Associate Professor, University of Copenhagen
Isabelle Augenstein is an associate professor at the University of Copenhagen, Department of Computer Science, where she heads the Copenhagen Natural Language Understanding research group as well as the Natural Language Processing section. She also co-heads the research team at CheckStep Ltd, a content moderation start-up. Her main research interests are fact checking, low-resource learning and explainability. Before starting a faculty position, she was a postdoctoral research associate at UCL, mainly investigating machine reading from scientific articles. She has a PhD in Computer Science from the University of Sheffield. She currently hold a prestigious DFF Sapere Aude Research Leader fellowship on 'Learning to Explain Attitudes on Social Media'. Isabelle Augenstein is the current president of the ACL Special Interest Group on Representation Learning (SIGREP), as well co-founder of Widening NLP (WiNLP).

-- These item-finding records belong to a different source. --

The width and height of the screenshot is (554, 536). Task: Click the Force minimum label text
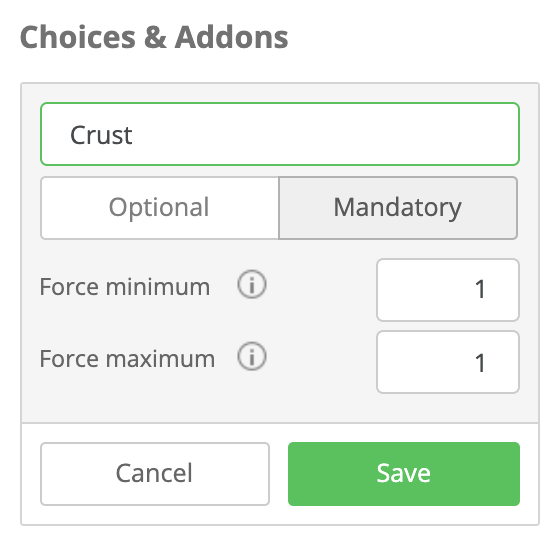point(125,287)
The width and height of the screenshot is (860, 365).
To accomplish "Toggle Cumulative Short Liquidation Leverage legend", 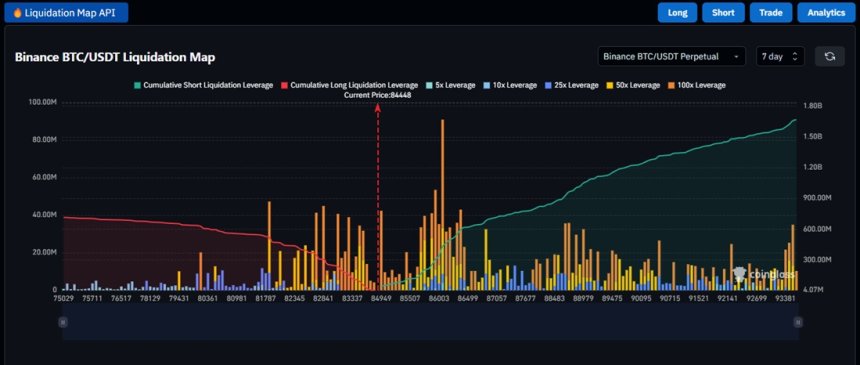I will coord(203,85).
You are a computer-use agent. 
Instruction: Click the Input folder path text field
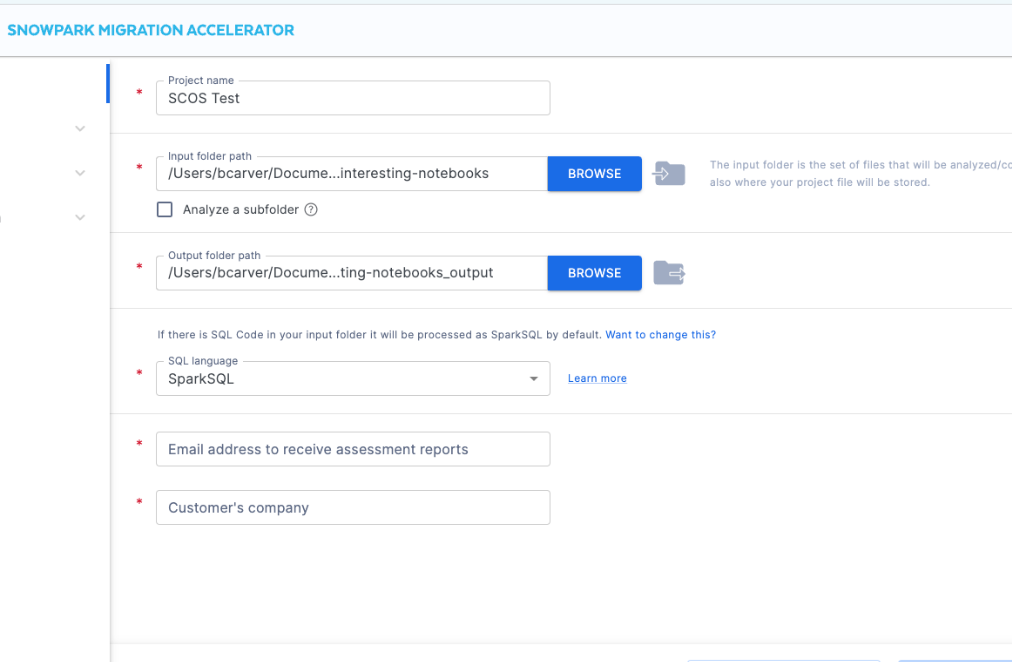(x=351, y=174)
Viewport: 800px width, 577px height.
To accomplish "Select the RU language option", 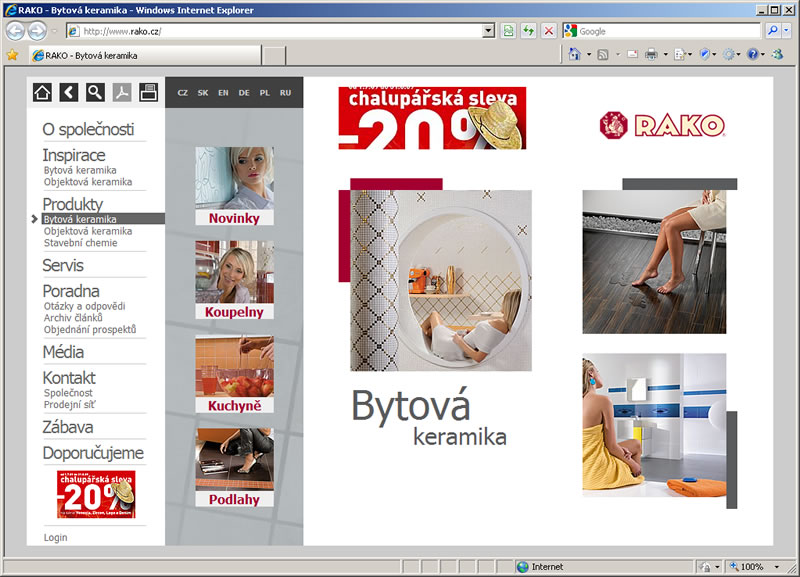I will point(286,93).
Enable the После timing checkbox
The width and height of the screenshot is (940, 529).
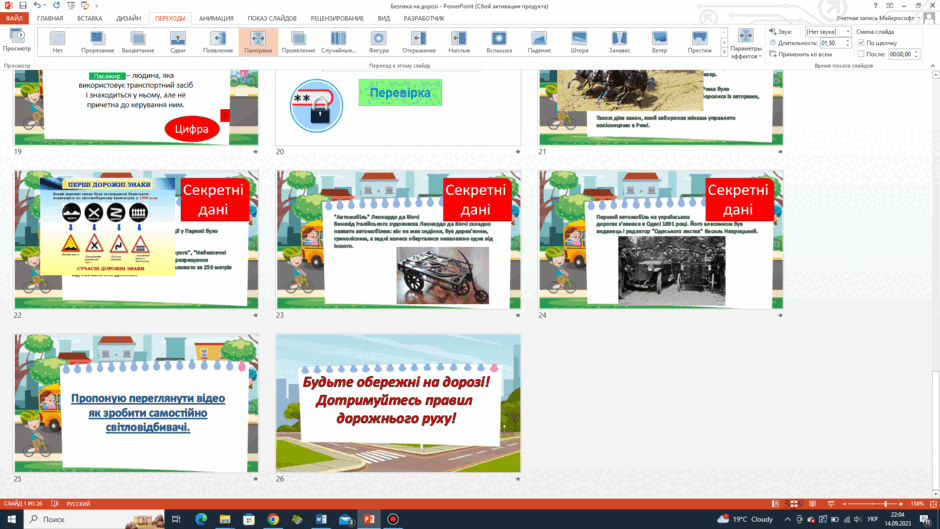tap(861, 54)
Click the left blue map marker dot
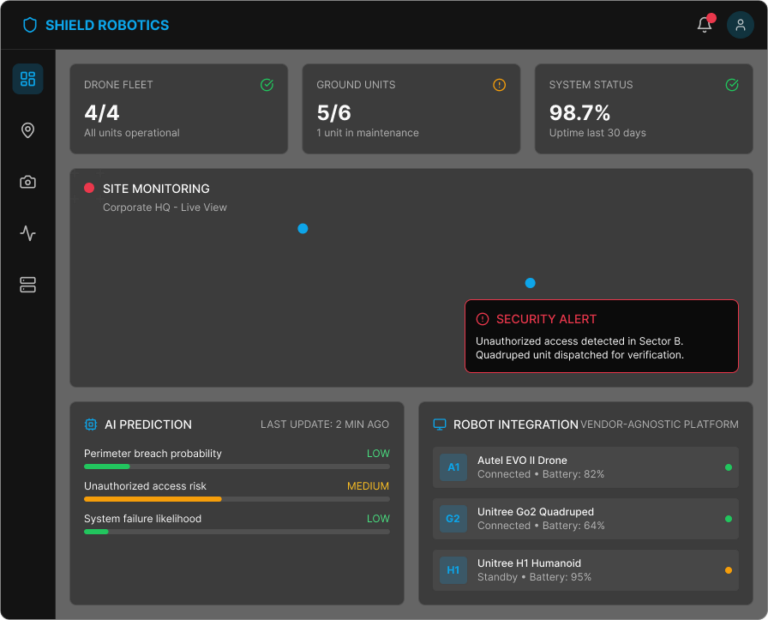 coord(303,228)
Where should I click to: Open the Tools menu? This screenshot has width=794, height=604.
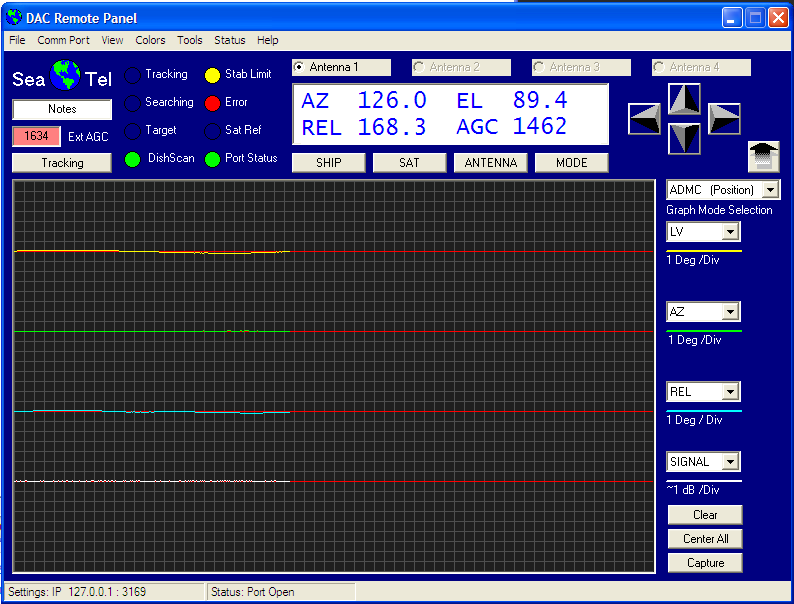coord(189,40)
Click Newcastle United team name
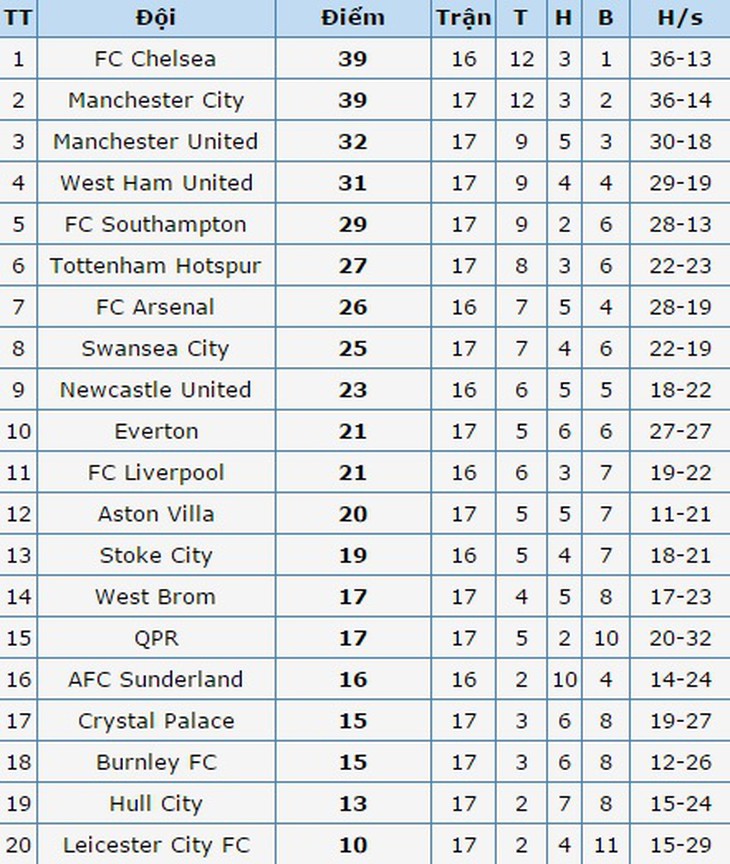Screen dimensions: 730x864 click(x=155, y=390)
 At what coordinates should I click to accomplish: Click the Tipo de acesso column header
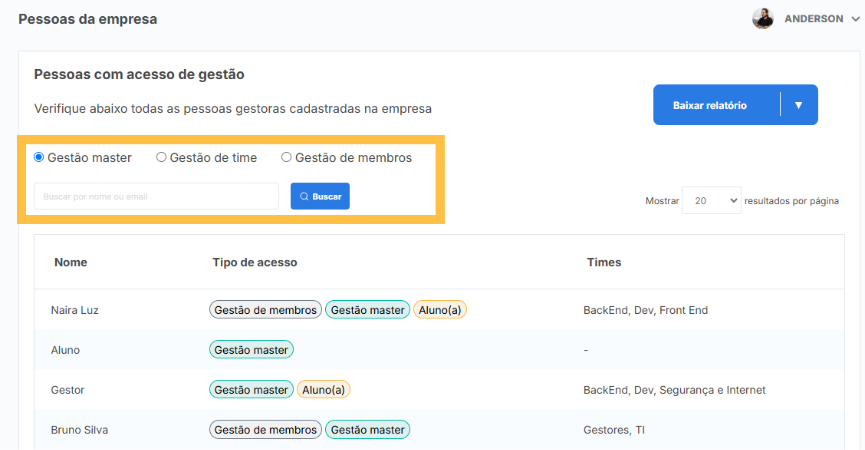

Most work on scholarly document processing assumes that the information processed is trustworthy and factually correct. However, this is not always the case. There are two core challenges, which should be addressed: 1) ensuring that scientific publications are credible -- e.g. that claims are not made without supporting evidence, and that all relevant supporting evidence is provided; and 2) that scientific findings are not misrepresented, distorted or outright misreported when communicated by journalists or the general public. I will present some first steps towards addressing these problems and outline remaining challenges.
Professor, Bar Ilan University
Digitization and search has revolutionized information access. Yet, current search systems are all geared towards a specific kind of information need. The majority of systems are precision oriented, getting you the most relevant documents on a given topic. Some expert-oriented system are recall focused, and aim to find all documents on a given topic. Some systems provide snippets rather than full documents, and recent advances in QA allow to highlight the spans where the answer may be. In all these cases, the user needs to look at all the returned answers and process them themselves. This works very well if the answer you are looking for is written in a single, or a few, documents. But not all information needs are like that.
We present a different kind of search system, which is geared toward answering information needs whose answers are based on aggregation of pieces of information over a large corpus. The key component is allowing users to define query elements that act as variables, or "captures", which are then extracted from each matching result, and presented in aggregation. This allows us to formulate queries to answer questions such as "what are various ways of referring to leprosy", "what are common reported incubation period for covid-19", "what are the kinds of treatments considered in the literature for Alzheimer's disease", "what is being coated by fibronectin" and so on. We demonstrate SPIKE, a publicly available prototype of such an extractive search system, and discuss its current capabilities, and also limitations and future directions.
Assistant Professor, University of Washington
Hanna Hajishirzi is an Assistant Professor in the Paul G. Allen School of Computer Science & Engineering at the University of Washington and a Research Fellow at the Allen Institute for AI. Her research spans different areas in NLP and AI, focusing on developing machine learning algorithms that represent, comprehend, and reason about diverse forms of data at large scale. Applications for these algorithms include question answering, reading comprehension, representation learning, knowledge extraction, and conversational dialogue. Honors include the Sloan Fellowship, Intel Rising Star, Allen Distinguished Investigator Award, multiple best paper and honorable mention awards, and several industry research faculty awards. Hanna received her PhD from University of Illinois and spent a year as a postdoc at Disney Research and CMU.
Enormous amounts of ever-changing knowledge are available online in diverse emergent textual styles (e.g., news vs. science text). Recent advances in deep learning algorithms, large-scale datasets, and industry-scale computational resources are spurring progress in many Natural Language Processing (NLP) tasks. Nevertheless, current models lack the ability to understand emergent domains such as scientific articles related to Covid-19 when training data are scarce. This talk presents some of recent efforts in our lab to address the problem of textual comprehension and reasoning about scientific articles. First, I discuss our multi-task learning approach for identifying and classifying entities and their relations in scientific articles. I further show how we can extend this approach to extract mechanism relations from Covid-19 articles to construct a scientific knowledge graph, which supports advanced search for medical doctors. Second, I introduce scientific claim verification, a new task to select abstracts from the research literature containing evidence that supports or refutes a given scientific claim, and to identify rationales justifying each decision. I finally show that our claim verification system is able to identify plausible evidence for 70% claims relevant to COVID-19 on the CORD-19 corpus.